Decoupling Recurrent Neural Networks in Training and Testing: History
Please note this is an old version of this entry, which may differ significantly from the current revision.
Contributor: , ,

Recurrent neural networks (RNN) have been shown to outperform other architectures when processing temporally correlated data, such as from wireless communication signals. However, traditional usage assumes a fixed observation interval during both training and testing despite the sample-by-sample processing capabilities of RNNs. Rather than assuming that the testing and observation intervals are equivalent, the observation intervals can be “decoupled" or set independently. This opens the door for processing variable sequence lengths in inference  by defining a decision criteria. "Decoupling" can potentially reduce training times and will allow for trained networks to be adapted to different applications without retraining -- including applications in which the sequence length of the signal of interest may be unknown. 

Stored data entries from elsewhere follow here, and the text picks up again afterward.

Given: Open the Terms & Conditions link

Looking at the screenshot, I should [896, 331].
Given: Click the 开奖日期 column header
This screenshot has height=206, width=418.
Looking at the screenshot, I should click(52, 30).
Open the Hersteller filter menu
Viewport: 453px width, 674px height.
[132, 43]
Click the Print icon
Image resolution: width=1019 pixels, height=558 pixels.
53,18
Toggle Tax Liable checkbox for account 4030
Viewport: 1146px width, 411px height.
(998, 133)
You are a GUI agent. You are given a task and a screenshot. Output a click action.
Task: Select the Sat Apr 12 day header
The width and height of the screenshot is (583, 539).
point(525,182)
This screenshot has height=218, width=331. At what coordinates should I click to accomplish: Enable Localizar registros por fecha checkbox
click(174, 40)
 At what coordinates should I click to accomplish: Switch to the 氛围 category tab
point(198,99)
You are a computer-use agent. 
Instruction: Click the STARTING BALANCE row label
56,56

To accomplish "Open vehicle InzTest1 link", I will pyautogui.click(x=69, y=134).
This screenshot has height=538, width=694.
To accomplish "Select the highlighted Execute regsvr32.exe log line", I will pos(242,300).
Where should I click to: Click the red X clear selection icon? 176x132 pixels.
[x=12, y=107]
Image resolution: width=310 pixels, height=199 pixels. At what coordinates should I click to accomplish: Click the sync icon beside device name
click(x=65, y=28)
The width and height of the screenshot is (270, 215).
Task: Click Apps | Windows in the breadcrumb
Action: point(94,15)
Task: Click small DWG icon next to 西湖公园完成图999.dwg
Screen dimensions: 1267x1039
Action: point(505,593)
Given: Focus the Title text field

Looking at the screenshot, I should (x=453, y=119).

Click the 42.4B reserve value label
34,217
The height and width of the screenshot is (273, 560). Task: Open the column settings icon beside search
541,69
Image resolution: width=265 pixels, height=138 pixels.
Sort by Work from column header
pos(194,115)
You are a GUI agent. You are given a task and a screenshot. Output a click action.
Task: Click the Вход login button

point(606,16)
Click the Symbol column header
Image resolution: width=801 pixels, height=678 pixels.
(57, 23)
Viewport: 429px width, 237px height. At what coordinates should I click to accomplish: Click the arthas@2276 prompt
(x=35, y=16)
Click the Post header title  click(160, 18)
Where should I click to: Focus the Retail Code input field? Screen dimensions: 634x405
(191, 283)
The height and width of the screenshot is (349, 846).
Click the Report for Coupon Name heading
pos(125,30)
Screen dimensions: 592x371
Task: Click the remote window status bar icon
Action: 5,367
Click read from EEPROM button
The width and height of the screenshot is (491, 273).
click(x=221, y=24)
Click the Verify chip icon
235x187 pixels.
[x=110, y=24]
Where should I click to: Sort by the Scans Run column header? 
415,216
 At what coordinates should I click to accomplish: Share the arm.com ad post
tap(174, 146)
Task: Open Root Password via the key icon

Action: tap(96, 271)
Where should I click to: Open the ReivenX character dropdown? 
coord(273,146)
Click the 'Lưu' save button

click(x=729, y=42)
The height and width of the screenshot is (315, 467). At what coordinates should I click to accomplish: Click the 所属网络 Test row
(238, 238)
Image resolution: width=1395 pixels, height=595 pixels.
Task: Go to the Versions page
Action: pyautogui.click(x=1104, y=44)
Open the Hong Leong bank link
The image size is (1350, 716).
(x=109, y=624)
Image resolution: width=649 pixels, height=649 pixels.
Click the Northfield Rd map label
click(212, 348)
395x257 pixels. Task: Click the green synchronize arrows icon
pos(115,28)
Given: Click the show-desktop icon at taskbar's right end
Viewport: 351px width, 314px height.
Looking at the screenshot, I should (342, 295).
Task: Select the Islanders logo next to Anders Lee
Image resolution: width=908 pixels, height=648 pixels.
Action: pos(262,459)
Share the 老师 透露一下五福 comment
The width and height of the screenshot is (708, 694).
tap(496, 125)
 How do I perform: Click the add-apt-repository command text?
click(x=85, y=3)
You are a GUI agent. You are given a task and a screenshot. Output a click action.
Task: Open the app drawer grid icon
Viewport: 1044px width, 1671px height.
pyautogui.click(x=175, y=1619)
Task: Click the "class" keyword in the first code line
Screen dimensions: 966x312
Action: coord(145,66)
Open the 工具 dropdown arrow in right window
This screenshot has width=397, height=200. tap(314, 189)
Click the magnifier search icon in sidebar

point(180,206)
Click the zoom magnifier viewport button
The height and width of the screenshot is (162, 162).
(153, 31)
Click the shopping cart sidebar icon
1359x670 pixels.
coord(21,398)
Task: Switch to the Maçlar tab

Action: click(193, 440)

  • modulation classification
  • radio frequency machine learning
  • recurrent neural networks

1. Decoupling Training and Testing Sequence Lengths

The inherent sample-by-sample nature of recurrent neural networks (RNN) allows training and testing sequence lengths to be set independently. This “decoupling” relaxes the assumption of equivalent input sequence lengths that has previously been used and allows for the potential of greater flexibility between training and inference. Consider a network that is trained on short, fixed observation intervals due to limited time for dataset collection. When the network is deployed, it may need to process signals that are longer than it ever saw in training. Similarly, a network trained for an application with one sequence length should be able to be applied to an equivalent application with a different sequence length—without retraining the network. Ref. [1] addressed this problem for convolutional neural networks (CNN) by processing multiple, fixed observation intervals and fusing the results. However, with RNNs, a variable sequence length can be easily processed with no changes necessary to the architecture. The flexibility of RNNs make them preferable for some applications. 
In general, longer sequence lengths—in either training or testing—will result in improved performance [2][3]. However, a thorough analysis of the impact of training and testing sequences—individually and combined— is still necessary. In particular, the impact of sequence length on network bias and generalization to data outside the original training range needs to be considered. By examining the trends of training and testing sequence lengths, the most advantageous sequence length for a problem set can be selected—potentially reducing training time and network complexity and allowing for increased flexibility in deployment.
A comparison between the maximum-likelihood classifier and an RNN based AMC trained on 64 symbols.
Figure 1: A comparison between the maximum-likelihood classifier and an RNN based AMC trained on 64 symbols. 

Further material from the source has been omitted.